Usiadłaś koło niego. Delikatnie złapałaś go za rękę, nie była taka ciepła jak zawsze.
-J-Hope... jak się czujesz?
-...... -J-Hope nie odpowiedział, tylko odwrócił twarz w drugą stronę od Ciebie.
-.... Ja... Przepraszam.... nie powinnam tak się zachowywać. Powinnam Ci wybaczyć. Ja ... ja bardzo za Tobą się stęskniłam, nadal Cię mocno kocham i nie potrafię bez Ciebie żyć, Jesteś moją jedyną gwiazdą, która oświeca mi drogę.... - położyłaś głowę koło jego ręki- błagam Cię wybacz mi... Ja Ci wybaczyłam, bo ja Cię kocham i nie potrafię bez Ciebie żyć...- rozpłakałaś się maksa.
-Nie płacz, proszę Cię, ja Ciebie też kocham, nie płacz, już proszę ... ja Ci dawno wybaczyłem, bo ja Tobie obiecałem, a sam złamałem przysięgę, że będziemy żyli, bez żadnych sekretów.- drugą ręką pogłaskał Twoją główkę.
- Na... na prawdę?
-Tak, skarbie... Przyjmiesz mnie znowu do swojego serduszka? - Uśmiechnął się lekko.
-Tak! -Przytulałaś go mocno do siebie
-Kocham Cię, wiesz o tym?
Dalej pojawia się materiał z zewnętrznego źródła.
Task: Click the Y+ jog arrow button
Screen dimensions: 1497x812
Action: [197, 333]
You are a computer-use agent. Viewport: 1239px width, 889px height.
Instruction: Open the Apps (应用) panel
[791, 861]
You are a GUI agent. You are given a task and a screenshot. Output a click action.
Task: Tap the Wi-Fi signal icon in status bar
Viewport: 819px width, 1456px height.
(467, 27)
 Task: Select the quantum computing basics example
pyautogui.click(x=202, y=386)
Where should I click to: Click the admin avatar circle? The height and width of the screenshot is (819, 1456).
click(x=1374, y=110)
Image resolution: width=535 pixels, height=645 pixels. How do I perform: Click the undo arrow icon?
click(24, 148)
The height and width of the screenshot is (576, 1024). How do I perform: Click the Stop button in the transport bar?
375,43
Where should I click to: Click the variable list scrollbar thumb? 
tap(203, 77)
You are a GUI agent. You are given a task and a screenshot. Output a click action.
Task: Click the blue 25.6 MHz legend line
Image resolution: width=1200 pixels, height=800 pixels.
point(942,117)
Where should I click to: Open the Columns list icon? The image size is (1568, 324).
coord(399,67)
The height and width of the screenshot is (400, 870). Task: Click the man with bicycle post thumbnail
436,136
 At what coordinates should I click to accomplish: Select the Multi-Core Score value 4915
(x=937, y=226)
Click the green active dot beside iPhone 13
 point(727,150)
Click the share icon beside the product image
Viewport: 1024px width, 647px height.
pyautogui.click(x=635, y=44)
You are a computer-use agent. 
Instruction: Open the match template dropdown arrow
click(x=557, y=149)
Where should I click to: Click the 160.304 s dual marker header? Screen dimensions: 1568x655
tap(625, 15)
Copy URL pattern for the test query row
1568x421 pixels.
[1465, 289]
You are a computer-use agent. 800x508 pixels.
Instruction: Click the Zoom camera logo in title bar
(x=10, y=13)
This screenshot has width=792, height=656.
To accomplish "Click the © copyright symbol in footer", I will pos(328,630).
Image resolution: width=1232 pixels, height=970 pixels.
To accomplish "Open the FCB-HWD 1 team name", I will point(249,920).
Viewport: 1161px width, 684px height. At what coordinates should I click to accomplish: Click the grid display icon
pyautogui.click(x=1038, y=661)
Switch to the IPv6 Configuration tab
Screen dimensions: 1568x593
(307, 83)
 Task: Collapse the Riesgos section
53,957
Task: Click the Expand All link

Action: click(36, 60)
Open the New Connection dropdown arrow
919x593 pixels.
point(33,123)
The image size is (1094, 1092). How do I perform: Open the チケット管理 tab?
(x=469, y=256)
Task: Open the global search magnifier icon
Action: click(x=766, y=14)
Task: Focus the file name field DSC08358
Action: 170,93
Prawda?
-Tak, wiem.
- A teraz się uśmiechnij, proszę.
Od razu Twoja śliczna buzia zajaśniała uśmiechem, a on pocałował Cię [jak zawsze] namiętnie w usta, a chłopcy szybko wbiegli do sali ciesząc się, że ich przyjaciel znów wrócił do żywych i co najważniejsze do szczęśliwych, bo w BTS to podstawa!